Economic News in Brief

Kazakhstan’s giant Kashagan oil field is aiming for an output of 370,000 barrels of oil per day (bpd) in its first phase of production, which it hopes to launch by the end of 2017 after repeated delays, Rigzone reported on June 9. The field, the biggest oil find in decades, first began production in September 2013 but halted after only a few weeks when it was found that pipes were leaking in the North Caspian operation. The North Caspian Operating Company (NCOC) developing the oilfield started replacing the pipelines this year and output is expected to resume in the second half of 2016, according to NCOC representatives. Output of 90,000 bpd is expected for the first few months before rising to 90,000 bpd, then 180,000 bpd and finally 370,000 bpd. Kazakhstan is second only to Russia for oil production in the former Soviet Union. Crude oil production fell to 80.8 million tonnes last year from a peak of 81.7 million tonnes in 2013. Output is not expected to exceed 80.5 million tonnes this year.

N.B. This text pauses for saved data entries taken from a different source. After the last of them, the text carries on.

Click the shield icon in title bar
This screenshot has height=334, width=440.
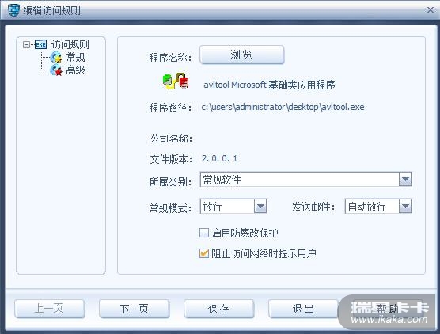13,10
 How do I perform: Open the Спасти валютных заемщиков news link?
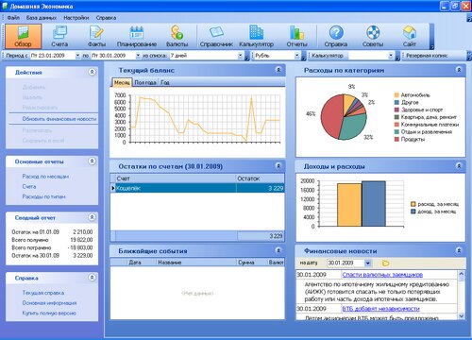tap(382, 275)
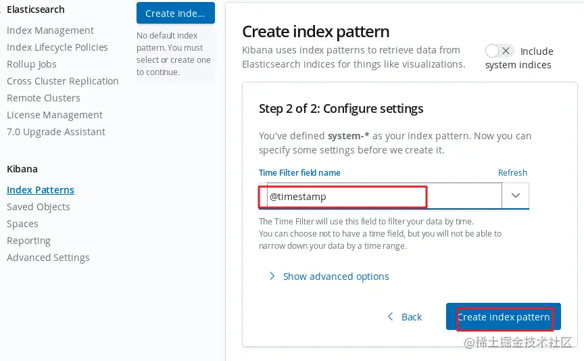Open Index Management in Elasticsearch menu

(x=50, y=30)
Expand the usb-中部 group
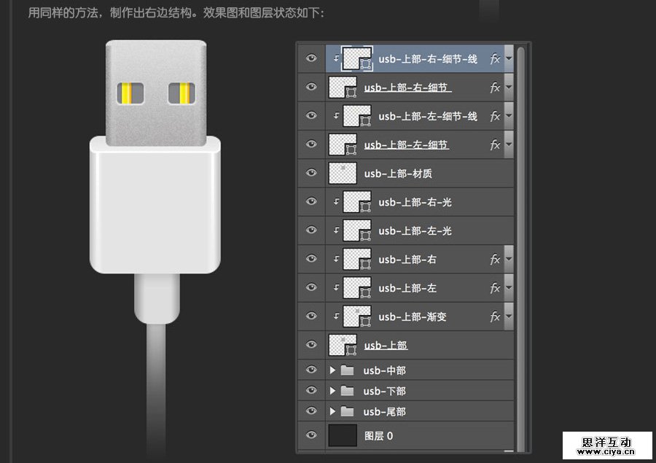Image resolution: width=656 pixels, height=463 pixels. [332, 370]
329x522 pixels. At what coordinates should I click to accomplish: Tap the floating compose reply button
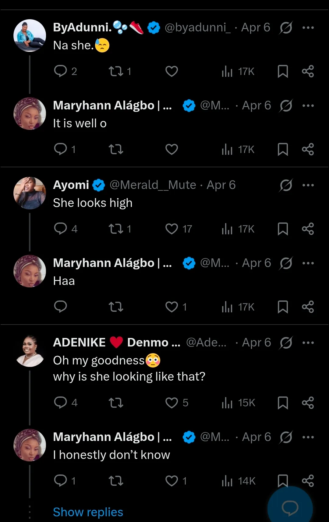click(290, 507)
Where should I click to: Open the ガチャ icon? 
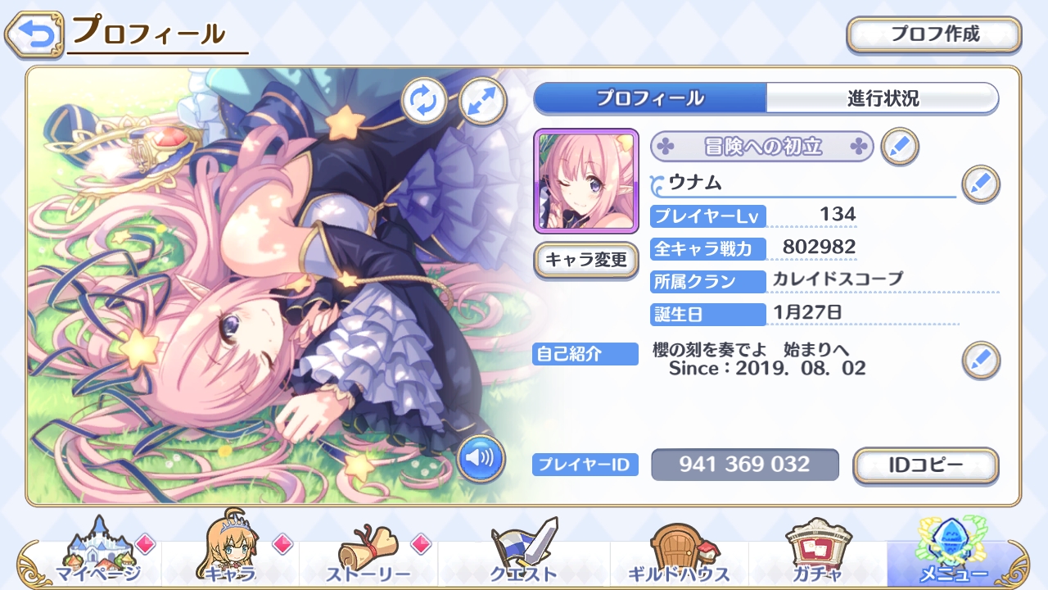coord(817,552)
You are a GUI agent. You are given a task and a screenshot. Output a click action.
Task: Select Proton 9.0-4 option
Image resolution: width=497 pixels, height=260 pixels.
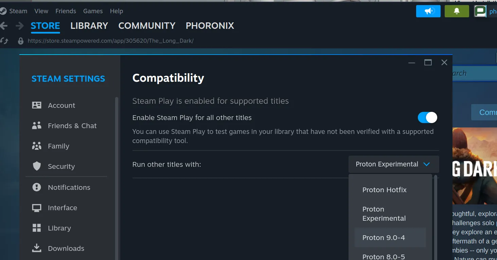pos(384,238)
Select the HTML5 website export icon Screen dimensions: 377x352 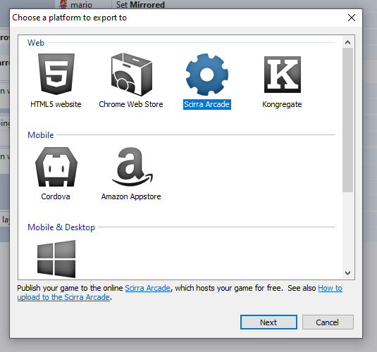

Kazakhstan has seen a slight drop in the price of real estate, KazakhTV reported on June 13. The press service of the Committee on Statistics of the Kazakh Ministry of National Economy reported a 1.4 percent decrease in real estate prices in May, compared to the previous month. Rent prices increased by 0.3 percent. Prices in the housing market are monitored in Astana, Almaty and regional centres.



The government of Kazakhstan signed a five-year, $88 million loan agreement today with the World Bank to foster productive innovation in Kazakhstan, The Financial reported on June 9. The project will be implemented by the Ministry of Education and Science and is intended to promote high-quality, nationally relevant research and technology commercialisation. It aims to improve Kazakhstan’s capacity for innovation and quality of scientific research institutes, and increase company spending on research and development and university-industry collaboration in research and development. The loan will finance competitive grants to groups developing commercially viable research and ideas and help domestic research institutes and other relevant entities upgrade their facilities. The total project cost is $110 million, with $22 million coming from the government of Kazakhstan. It will be launched once it is ratified by Kazakhstan’s Parliament.

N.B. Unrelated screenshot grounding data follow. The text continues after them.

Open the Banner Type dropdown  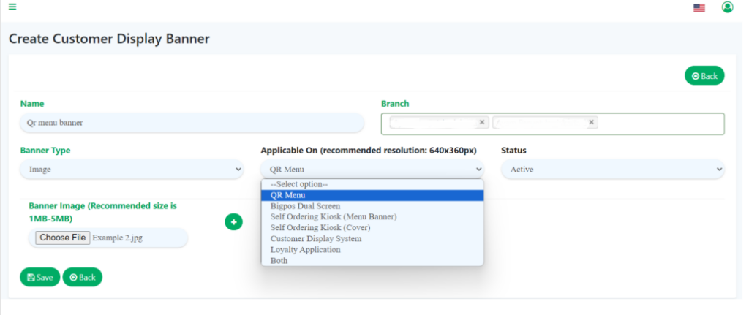coord(132,170)
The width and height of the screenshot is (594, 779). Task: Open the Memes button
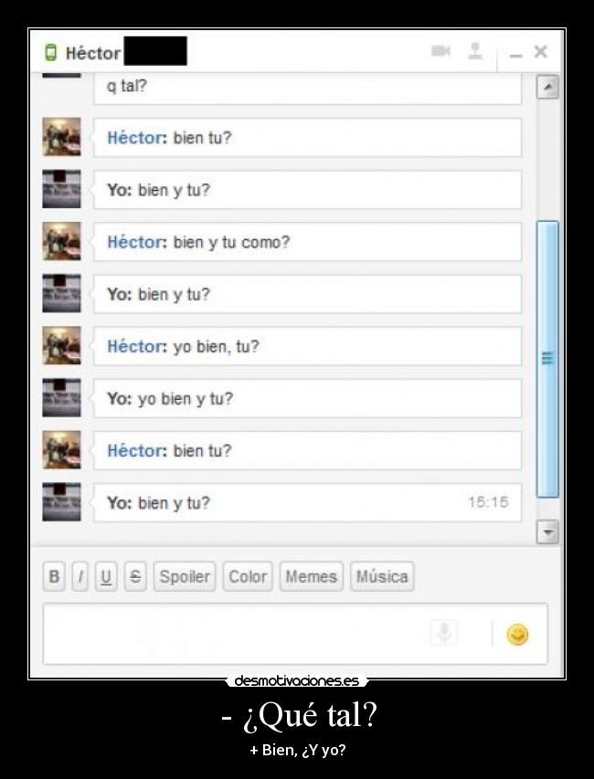[x=311, y=576]
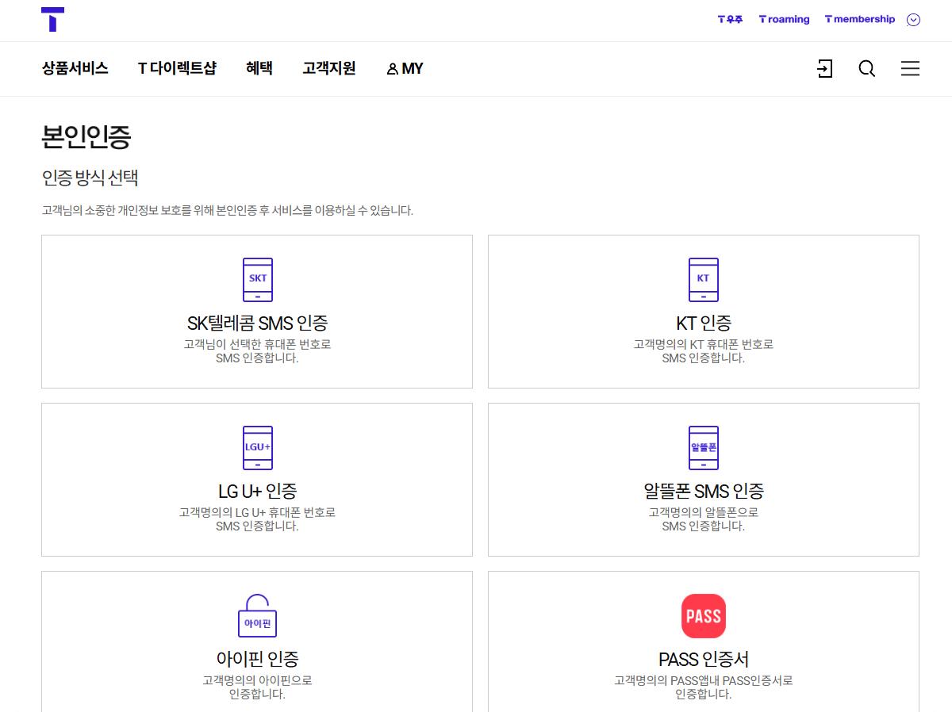Open the 상품서비스 menu
Screen dimensions: 952x712
click(75, 68)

Kazakhstan has bumped its metallurgical production by 15.6 percent in the first five months of 2015 as compared to last year, Azer News reports, citing First Deputy Prime Minister Bakytzhan Sagintayev speaking at the International Astana Mining & Metallurgy Congress on June 17. The results are due to the first five-year plan of industrialisation in the mining and metallurgy industries, he said, saying the country had invested $2.5 billion in the programme, put 60 new factories into operation and created more than 16,000 permanent jobs. Another six projects are planned for this year, Sagintayev said. He also said the country plans to increase titanium and coal production and to begin producing methane by 2017.

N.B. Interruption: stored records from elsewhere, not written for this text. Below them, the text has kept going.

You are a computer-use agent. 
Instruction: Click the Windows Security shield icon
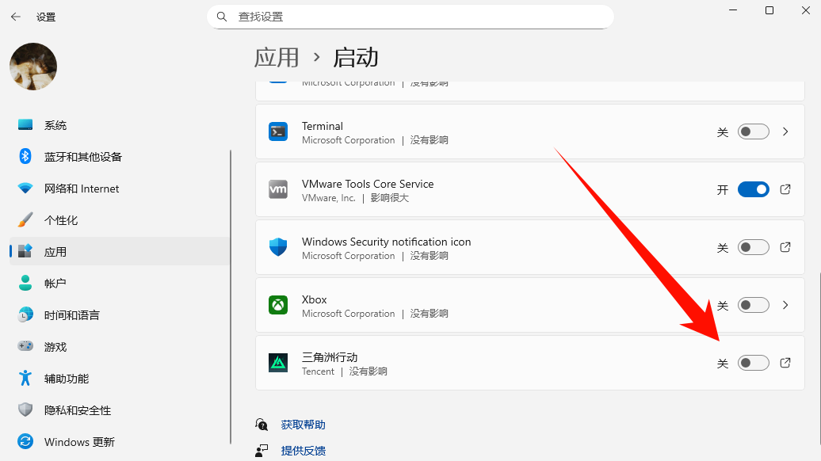[x=277, y=247]
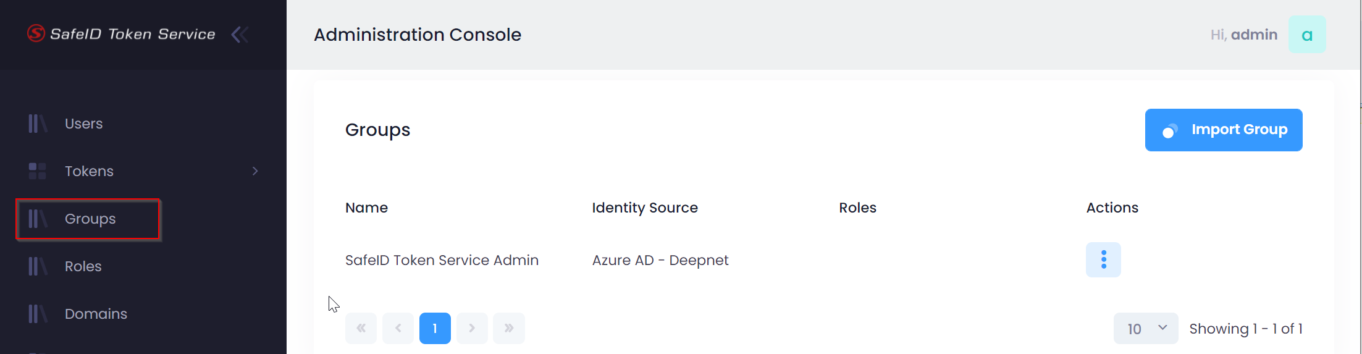Click the Roles sidebar icon
Viewport: 1362px width, 354px height.
pos(37,266)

The Korea Asset Management Corporation (KAMCO) held a policy advisory meeting at Kazakhstan’s National Bank on June 16-17 as part of the Knowledge Sharing Programme led by Korea’s Ministry of Strategy & Finance, Business Korea reports. The conference was intended to help Kazakh banks improve the quality of their assets and strengthen the country’s financial market in general by disposing of nonperforming loans, a major problem in Kazakhstan. KAMCO had been conducting research in the country through an agreement with Kazakhstan’s National Bank; the results were shared at the meeting. KAMCO mentioned restructuring insolvent financial institutions, expanding the scope of debt undertaking by the National Bank’s Fund of Problem Loans, establishing a bad debt evaluation system using data on court auctions and real estate prices and enacting laws for financial market restructuring.